### What to work on
Copy out, word for word, the lines of the data below, starting with the very first line and going on through the line with "field-type-icon is located". Include that line too, and leave the pictures out.

===

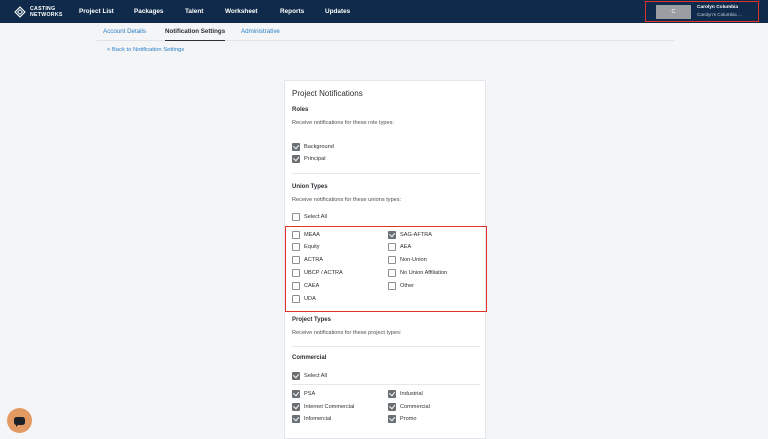  I want to click on checkbox-ubcp-actra: UBCP / ACTRA, so click(318, 273).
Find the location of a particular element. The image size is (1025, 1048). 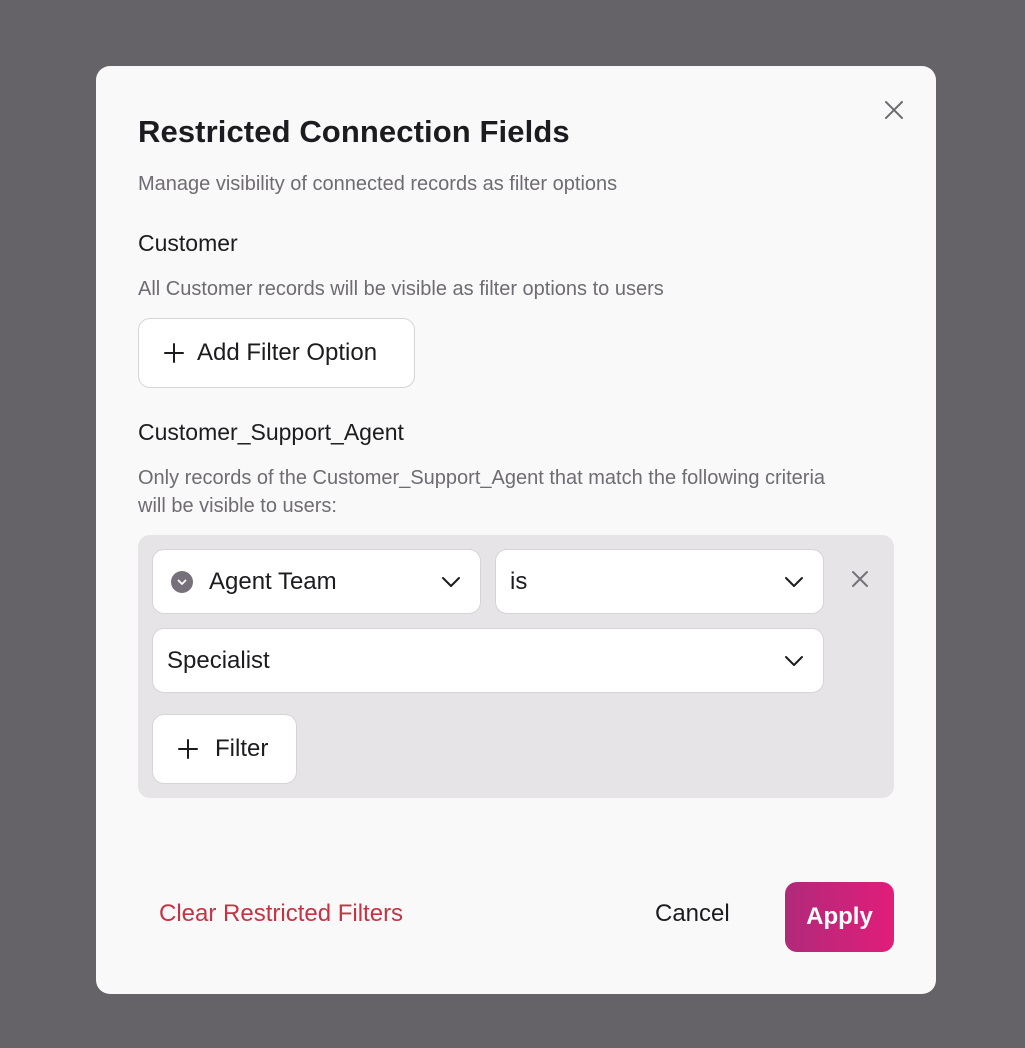

field-type-icon is located at coordinates (182, 582).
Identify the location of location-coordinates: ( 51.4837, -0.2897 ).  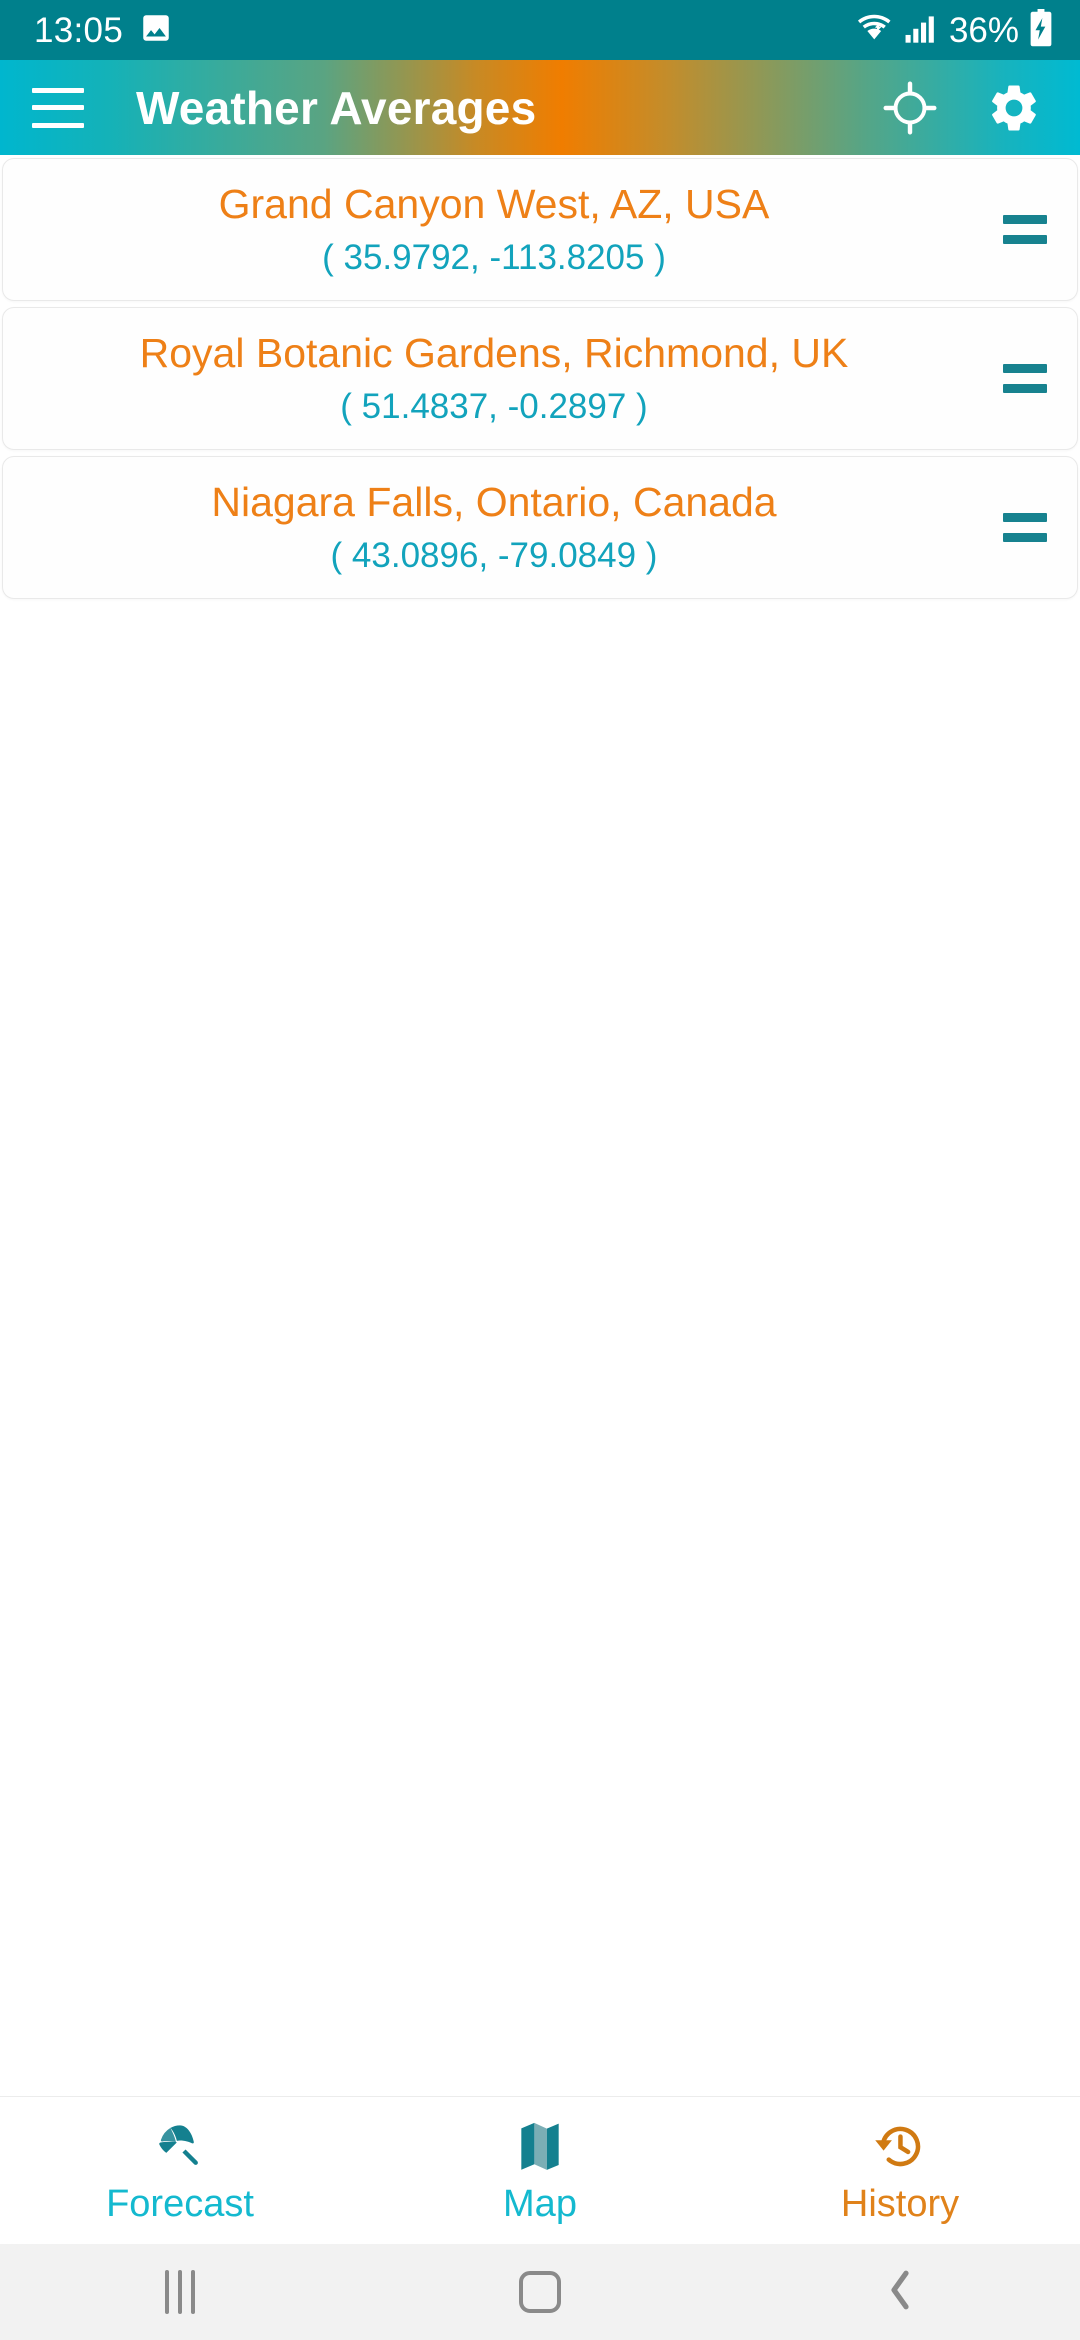
(494, 406).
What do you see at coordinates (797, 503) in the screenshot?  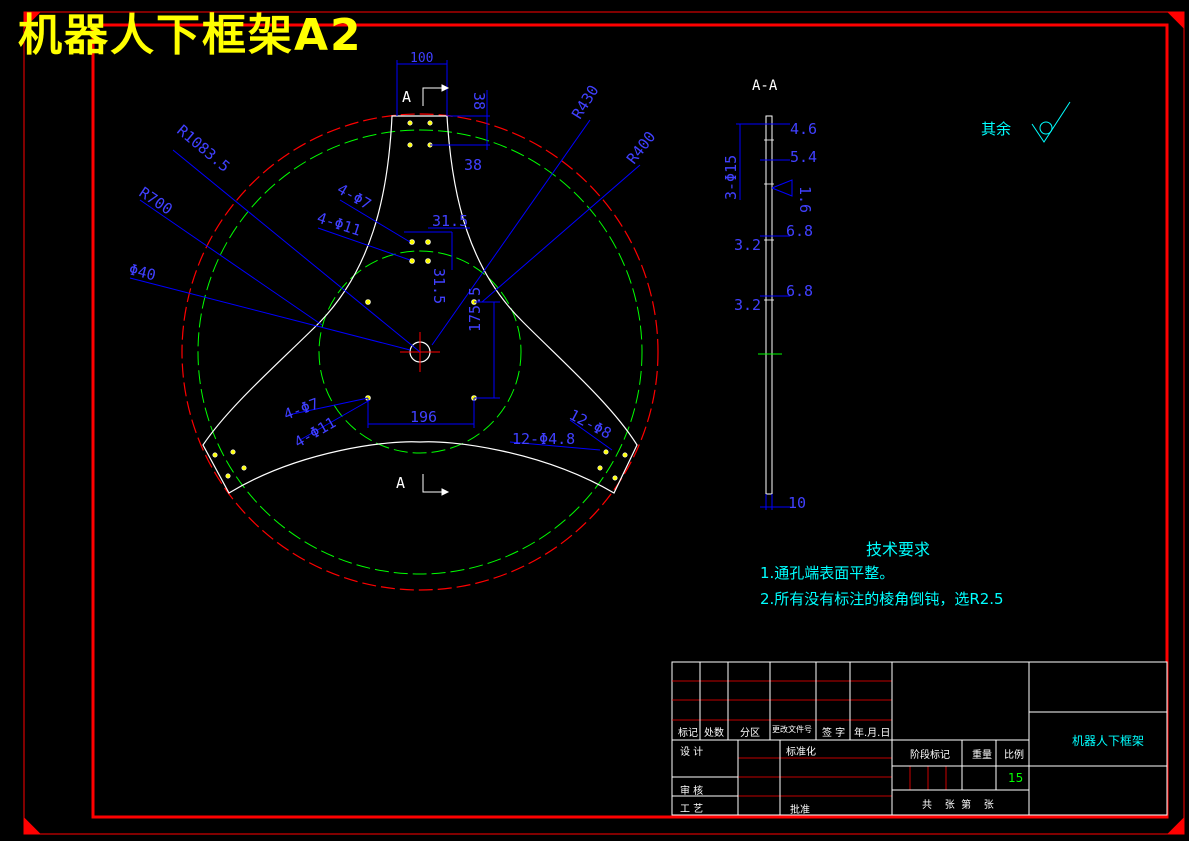 I see `sec-dim-10: 10` at bounding box center [797, 503].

===

### Reply to the task
  I want to click on checkbox-ubcp-actra: UBCP / ACTRA, so click(318, 273).
Find the location of a particular element. The image size is (1025, 1048). 

field-type-icon is located at coordinates (182, 582).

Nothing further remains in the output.